É nesse contexto que os relatórios de sustentabilidade das traders devem trazer transparência e evidências sobre avanços e desafios em seus compromissos de eliminarem o desmatamento e conversão de outras áreas naturais do segmento agroindustrial da soja, demonstrando o progresso que atingem frente às metas assumidas de cadeias livres de desmatamento até 2025.

Importante destacar que a demanda por transparência não vem mais apenas da sociedade civil organizada, por pressão de ONGs, mas, principalmente, de investidores e empresas de processamento e comércio próximas aos consumidores. Esses atores estão cada vez mais preocupados com os riscos sociais e ambientais associados às suas cadeias de valor e querem informações detalhadas para a tomada de decisão em relação a compras e investimentos.

Para contribuir com essa agenda, o Instituto de Manejo e Certificação Florestal e Agrícola (Imaflora) e a The Nature Conservancy (TNC) Brasil lançaram uma coletânea intitulada “Relatórios de Progresso: por uma cadeia da soja transparente ao demonstrar atuação livre de desmatamento e conversão e com respeito aos direitos humanos”. São três documentos que servem de guia para os diferentes atores da cadeia produtiva.

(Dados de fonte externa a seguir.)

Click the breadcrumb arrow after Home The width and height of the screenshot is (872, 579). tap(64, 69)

A coletânea foi elaborada tomando por base iniciativas de reporte e transparência como o Accountability Framework initiative (AFi) e o Global Reporting Initiative (GRI), Carbon Disclosure Program (CDP) e os Parâmetros da ONU para proteger, respeitar e reparar a vegetação nativa, adaptadas para a realidade e dinâmica da produção de soja no Brasil (Cerrado e Amazônia) e Argentina, Bolívia e Paraguai (Chaco). 

O primeiro volume é destinado às traders e traz um roteiro de como elaborar um relatório de progresso e sustentabilidade bem fundamentado e transparente. O segundo foca nas empresas que consomem a soja em seu processo produtivo, como ração animal, óleo vegetal e biodiesel, entre outros. Traz, por exemplo, perguntas-chave e recomendações práticas para avaliação do risco associado ao desmatamento, conversão e violação de direitos humanos antes de assinarem o contrato com a empresa que lhes fornecerá a soja. 

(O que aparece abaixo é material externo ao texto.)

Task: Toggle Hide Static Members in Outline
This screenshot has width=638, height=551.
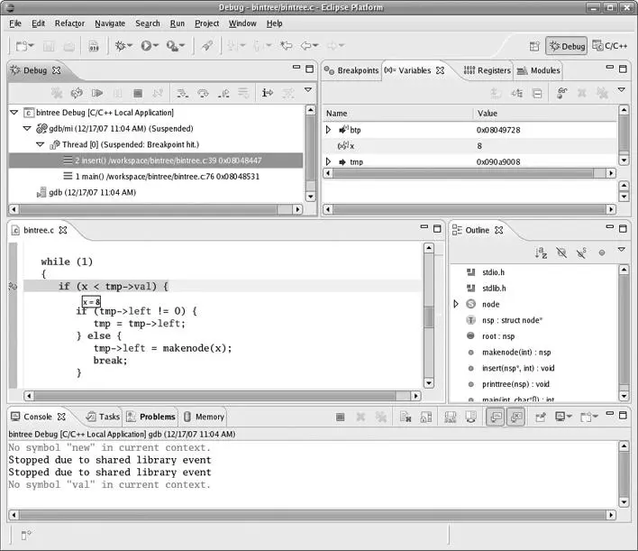Action: 581,254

Já o terceiro e último volume da coletânea orienta as organizações de auditoria a avaliarem os relatórios de progresso dos compromissos socioambientais das traders. Aborda, por exemplo, a eficiência do sistema de gestão de compras de soja de fornecedores diretos e indiretos.

Além de contribuir com os esforços globais de combate às mudanças climáticas, as ações para eliminar o desmatamento da cadeia de soja poderão resultar em oportunidades e vantagens competitivas ao Brasil no comércio mundial de grãos. Dados do Guia de Conduta Ambiental lançado pela TNC Brasil em 2021 já evidenciavam que, no Cerrado, existem mais de 18 milhões de hectares já abertos e aptos para o plantio de soja, como, por exemplo, as pastagens degradadas. Essa área é mais do que suficiente para acomodar as projeções de expansão de soja pelo menos até 2030.

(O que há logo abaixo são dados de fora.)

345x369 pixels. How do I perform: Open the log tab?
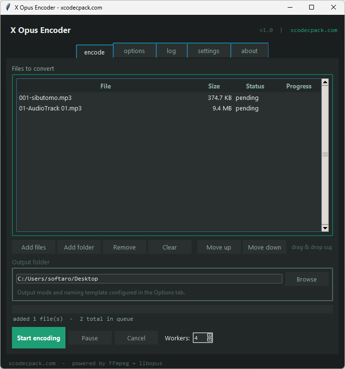point(171,51)
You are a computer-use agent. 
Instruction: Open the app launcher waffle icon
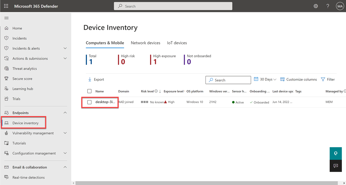tap(6, 6)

A cooperação entre atores públicos, privados e sociedade civil será indispensável para eliminarmos o desmatamento e a conversão na produção e comercialização de soja. Um dos desafios, por exemplo, é dinamizar mecanismos e incentivos financeiros que permitam a manutenção da vegetação nativa em pé nos excedentes de reservas legais dentro das fazendas.

Não há uma solução única para vencermos esse desafio até 2025. Ciência e cooperação deverão estar lado a lado nesse processo.  Neste cenário, a transparência das cadeias agroindustriais é indispensável para avaliarmos se conseguiremos reverter essa corrida contra o tempo.  Sem ela, será como correr no escuro.